Task statement: Pull every line containing "will" out of the material below.

******************************

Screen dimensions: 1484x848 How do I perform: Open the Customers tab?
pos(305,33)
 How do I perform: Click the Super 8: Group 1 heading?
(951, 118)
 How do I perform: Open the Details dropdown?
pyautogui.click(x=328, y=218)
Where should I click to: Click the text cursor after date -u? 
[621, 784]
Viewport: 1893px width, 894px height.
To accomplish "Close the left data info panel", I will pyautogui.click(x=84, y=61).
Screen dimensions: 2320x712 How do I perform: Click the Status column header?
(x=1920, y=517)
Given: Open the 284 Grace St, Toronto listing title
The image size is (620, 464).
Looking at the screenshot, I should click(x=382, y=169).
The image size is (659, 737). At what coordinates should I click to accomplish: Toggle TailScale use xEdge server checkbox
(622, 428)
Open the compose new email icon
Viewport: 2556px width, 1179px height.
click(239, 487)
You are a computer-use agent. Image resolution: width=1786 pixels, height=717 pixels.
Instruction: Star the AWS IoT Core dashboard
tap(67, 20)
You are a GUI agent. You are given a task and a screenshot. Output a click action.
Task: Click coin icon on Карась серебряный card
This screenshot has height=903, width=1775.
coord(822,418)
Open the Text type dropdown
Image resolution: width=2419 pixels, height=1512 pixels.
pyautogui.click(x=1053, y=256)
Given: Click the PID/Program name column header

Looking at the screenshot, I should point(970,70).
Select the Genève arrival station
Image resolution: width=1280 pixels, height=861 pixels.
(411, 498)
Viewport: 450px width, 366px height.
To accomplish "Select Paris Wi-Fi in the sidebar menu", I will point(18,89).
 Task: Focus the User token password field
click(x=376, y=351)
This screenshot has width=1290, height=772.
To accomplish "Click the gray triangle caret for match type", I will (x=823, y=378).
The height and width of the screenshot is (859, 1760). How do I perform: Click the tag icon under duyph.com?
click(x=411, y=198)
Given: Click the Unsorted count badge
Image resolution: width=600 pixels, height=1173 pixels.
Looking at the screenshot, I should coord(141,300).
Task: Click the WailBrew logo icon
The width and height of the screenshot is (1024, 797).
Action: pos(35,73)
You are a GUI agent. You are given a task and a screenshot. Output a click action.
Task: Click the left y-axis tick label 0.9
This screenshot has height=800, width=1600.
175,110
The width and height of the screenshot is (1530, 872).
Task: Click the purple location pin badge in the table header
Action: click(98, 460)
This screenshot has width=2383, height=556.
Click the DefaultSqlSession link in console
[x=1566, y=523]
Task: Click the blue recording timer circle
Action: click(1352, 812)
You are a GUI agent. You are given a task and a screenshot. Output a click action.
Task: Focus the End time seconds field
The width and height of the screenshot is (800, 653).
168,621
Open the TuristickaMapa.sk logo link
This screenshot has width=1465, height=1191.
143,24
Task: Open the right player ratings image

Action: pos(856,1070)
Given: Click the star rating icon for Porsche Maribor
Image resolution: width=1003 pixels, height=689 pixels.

******************************

Result of this exercise:
To accomplish "Close the left data info panel", I will pyautogui.click(x=84, y=61).
To accomplish "Select Paris Wi-Fi in the sidebar menu", I will point(18,89).
To accomplish "Click the gray triangle caret for match type", I will (x=823, y=378).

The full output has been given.